Plato opposed the early Greek materialists and foreshadowed Christian moralists. Many people today, though, disagree with this teaching: "spiritualists," post- modernists, agnostics and atheists, some eastern religions and new-ageists teach that, basically, there is no objective truth within the world, within matter or "forms; " there is no natural law (ethical "hard wiring"), and that since we cannot know objective truth or morality, we should not "impose it" on others. Basically, this view is challenging Christians and Catholics-and winning converts.

Somewhat like Plato, Pope John Paul teaches there is, for instance, within the "form" of man's and woman's bodies in sexual intimacy, a synthesis that naturally go together, and, thus, a God-given and designed "language that they speak." And, because this intimacy so deep, intense and personal-it is appropriate only in marriage because, only in this covenant, can the unique intensity be protected and promoted. Every other form of supposed sexual intimacy--pre-marital sexuality, fornication, adultery, self-abuse, homosexual actions---is not a proper, spiritual and natural language which God intended, and thus these form a "counterfeit language" which can alter what God has designed.
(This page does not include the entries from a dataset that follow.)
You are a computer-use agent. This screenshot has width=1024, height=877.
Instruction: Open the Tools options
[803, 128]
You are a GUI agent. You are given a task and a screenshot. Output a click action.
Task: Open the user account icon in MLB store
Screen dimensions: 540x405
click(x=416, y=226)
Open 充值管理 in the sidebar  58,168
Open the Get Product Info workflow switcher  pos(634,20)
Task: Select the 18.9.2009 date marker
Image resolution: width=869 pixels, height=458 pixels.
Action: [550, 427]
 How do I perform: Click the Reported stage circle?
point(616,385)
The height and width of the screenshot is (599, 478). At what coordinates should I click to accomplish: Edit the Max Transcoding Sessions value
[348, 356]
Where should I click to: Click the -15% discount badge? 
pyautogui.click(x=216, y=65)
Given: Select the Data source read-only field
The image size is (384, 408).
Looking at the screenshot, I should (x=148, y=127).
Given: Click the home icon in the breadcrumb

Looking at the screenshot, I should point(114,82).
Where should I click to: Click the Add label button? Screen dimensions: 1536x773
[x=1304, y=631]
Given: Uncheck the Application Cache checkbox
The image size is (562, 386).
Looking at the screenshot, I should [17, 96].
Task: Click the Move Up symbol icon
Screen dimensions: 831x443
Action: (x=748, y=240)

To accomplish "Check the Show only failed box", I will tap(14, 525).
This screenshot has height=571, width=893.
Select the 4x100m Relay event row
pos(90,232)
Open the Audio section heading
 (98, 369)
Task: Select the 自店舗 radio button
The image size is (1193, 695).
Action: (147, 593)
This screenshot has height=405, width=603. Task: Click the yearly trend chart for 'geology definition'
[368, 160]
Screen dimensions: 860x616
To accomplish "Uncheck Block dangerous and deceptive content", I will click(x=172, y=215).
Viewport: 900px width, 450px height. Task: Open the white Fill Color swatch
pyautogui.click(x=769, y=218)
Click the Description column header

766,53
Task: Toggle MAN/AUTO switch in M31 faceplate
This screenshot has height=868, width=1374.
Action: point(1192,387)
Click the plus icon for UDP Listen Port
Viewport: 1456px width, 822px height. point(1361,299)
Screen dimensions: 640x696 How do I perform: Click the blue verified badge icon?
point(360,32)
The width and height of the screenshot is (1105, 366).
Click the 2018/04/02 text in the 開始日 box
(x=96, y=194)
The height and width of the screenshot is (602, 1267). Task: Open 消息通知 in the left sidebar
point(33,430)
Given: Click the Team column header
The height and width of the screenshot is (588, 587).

Another example: materialistic lifestyles. Jesus uses physical examples, in Matthew, 6: 26ff, to warns us of excessive possessions and anxieties: "Consider the birds of the air-they do not store up in barns…Consider the lilies of the field-they do not work or spin …Will not your heavenly Father take care of you?"…Jesus, having designed human nature, teaches us what will be impediments to a loving relationship with Him-fore mostly excessive possessions and worries: these are not part of, and actually block, His plan. Through the physical forms of birds and lilies (!) Christ instructs us that when we rely on God for peace and security, He will unfailingly and providentially care for us. Less possessions means more freedom ("Having nothing we possess all things"= II Cor. 6:10).

Sometimes Catholics may be tempted to think (esp. in today's relativistic climate) that some moral laws (i.e., the Sabbath rest-another physical principle-God Himself even rested! --+Gn 2:3), spiritual principles (fasting) or Church practices (liturgical rituals) are trivially made up and subject to alteration. I re-learned from my Plato class and Christendom-visit that our doctrines are based in reality (pre-Christian Plato himself knew some of them), they are discernable from God's plan (thru the Bible) and governed by tradition-centered-principles (by the Church magisterium, the teaching office guided by the Holy Spirit-see +Jn. 14:26), and that these teachings are reasonable for us to learn from and teach others with. Catholic-Christian morality is, in fact, natural and supernatural-based in Godly-designed reality and leading to Heaven! If a Christian lifestyle seems hard and challenging, remember: the saints learned, embraced and then mastered the spiritual life-they kept trying--and, as my cousin, Laurence said, "There's nothing else".


QUOTE OF THE WEEK: "Forget my body but never

forget to pray form my soul. Perhaps we do not mortify ourselves sufficiently. Let us try to do more. I will always do what costs me most. Great sickness is always a special privilege from your Divine Spouse. God requires victims. +St. Bernadette.

Our Lady of Lourdes, Saints Bernadette and Elizabeth Ann Seton: Pray for us!